Cloud economics are dramatically changing – which is in turn driving new decision-making around applications and infrastructure. As businesses are facing new pressures around IT spending, many are realizing that they can’t move their applications as fast or as cost-effectively as they originally thought to the cloud. It takes a lot of valuable time and top talent to redo applications that are already running on-prem in the cloud. What won’t change in the years to come is that getting to the cloud is strategically important. But businesses will increasingly become more strategic about which workloads belong in the cloud and which belong in private cloud environments and will prioritize solutions that offer multi-cloud portability across all environments.
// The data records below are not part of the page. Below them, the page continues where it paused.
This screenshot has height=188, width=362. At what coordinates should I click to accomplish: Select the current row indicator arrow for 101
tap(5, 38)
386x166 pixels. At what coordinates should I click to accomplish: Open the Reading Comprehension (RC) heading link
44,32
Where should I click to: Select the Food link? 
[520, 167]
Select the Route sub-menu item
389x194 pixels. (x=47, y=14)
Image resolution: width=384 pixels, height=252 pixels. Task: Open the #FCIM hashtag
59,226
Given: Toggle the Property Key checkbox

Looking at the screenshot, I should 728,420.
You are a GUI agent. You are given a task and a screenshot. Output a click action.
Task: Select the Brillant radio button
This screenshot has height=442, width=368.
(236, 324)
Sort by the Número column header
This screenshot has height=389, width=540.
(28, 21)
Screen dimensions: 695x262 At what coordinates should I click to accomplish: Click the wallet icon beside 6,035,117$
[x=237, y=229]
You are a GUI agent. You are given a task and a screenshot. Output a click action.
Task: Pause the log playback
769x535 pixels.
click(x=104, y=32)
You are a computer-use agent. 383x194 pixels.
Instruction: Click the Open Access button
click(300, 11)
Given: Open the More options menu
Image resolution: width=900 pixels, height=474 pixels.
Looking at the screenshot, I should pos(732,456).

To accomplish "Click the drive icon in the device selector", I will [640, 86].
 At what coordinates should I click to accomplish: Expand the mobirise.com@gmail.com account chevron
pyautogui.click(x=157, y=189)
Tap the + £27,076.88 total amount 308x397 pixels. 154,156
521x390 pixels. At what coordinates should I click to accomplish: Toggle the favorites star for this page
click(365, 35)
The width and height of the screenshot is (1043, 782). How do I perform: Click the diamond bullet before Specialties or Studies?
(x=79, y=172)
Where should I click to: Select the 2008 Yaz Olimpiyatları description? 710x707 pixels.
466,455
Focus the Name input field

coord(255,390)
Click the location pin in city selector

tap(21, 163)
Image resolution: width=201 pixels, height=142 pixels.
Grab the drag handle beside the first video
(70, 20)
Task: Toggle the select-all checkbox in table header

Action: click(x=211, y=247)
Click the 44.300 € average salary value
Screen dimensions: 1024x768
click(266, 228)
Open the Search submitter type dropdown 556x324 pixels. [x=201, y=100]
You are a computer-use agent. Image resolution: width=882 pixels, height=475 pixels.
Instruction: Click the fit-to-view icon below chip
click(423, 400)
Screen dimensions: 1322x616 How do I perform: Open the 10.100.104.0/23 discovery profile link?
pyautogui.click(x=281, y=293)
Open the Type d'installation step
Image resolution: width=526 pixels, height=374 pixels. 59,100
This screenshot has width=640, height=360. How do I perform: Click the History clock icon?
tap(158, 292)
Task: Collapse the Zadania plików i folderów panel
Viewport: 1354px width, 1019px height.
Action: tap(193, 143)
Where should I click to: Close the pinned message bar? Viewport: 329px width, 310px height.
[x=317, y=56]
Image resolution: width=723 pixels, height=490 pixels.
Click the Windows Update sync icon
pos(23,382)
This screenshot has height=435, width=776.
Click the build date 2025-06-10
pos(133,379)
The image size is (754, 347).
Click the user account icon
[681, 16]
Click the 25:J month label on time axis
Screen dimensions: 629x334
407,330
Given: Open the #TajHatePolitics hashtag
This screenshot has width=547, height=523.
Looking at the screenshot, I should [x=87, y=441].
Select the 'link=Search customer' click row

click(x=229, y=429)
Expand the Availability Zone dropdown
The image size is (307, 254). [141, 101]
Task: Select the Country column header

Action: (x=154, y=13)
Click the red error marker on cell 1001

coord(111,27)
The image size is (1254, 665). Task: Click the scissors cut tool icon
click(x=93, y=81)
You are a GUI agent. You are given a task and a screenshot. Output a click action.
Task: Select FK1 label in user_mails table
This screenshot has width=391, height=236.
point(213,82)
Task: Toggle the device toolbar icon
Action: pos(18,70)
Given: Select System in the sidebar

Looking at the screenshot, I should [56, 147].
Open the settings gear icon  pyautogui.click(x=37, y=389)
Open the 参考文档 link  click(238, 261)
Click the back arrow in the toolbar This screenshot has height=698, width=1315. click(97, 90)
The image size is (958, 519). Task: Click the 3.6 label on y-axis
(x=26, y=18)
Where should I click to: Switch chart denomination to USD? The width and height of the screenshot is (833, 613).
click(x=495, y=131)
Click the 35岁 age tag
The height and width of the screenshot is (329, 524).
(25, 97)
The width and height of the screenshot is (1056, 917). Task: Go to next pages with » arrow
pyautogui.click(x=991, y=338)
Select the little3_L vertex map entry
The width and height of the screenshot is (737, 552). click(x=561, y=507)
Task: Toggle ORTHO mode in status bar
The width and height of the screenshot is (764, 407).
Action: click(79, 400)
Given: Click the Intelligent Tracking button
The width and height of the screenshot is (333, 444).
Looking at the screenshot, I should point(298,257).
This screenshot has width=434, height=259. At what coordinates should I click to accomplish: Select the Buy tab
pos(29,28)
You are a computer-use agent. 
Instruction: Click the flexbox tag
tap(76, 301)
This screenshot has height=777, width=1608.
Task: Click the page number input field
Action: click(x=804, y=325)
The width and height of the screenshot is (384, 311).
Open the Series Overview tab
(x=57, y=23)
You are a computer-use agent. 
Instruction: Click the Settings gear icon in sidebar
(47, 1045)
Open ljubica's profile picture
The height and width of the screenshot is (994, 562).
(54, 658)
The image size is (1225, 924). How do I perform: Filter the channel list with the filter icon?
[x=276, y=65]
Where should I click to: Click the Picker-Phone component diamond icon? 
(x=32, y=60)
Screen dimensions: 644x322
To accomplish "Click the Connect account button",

Adoption of asynchronous work processes supporting contributions from workforces across the globe will be necessary in order to increase productivity. New, more effective ways to collaborate, especially across multiple time zones, will drive innovation in 2023. This will mean rethinking companies’ approach to asynchronous collaboration including tooling and policies to better support it. In order to succeed, complexity must be supplanted by simplicity and automation will become even more necessary.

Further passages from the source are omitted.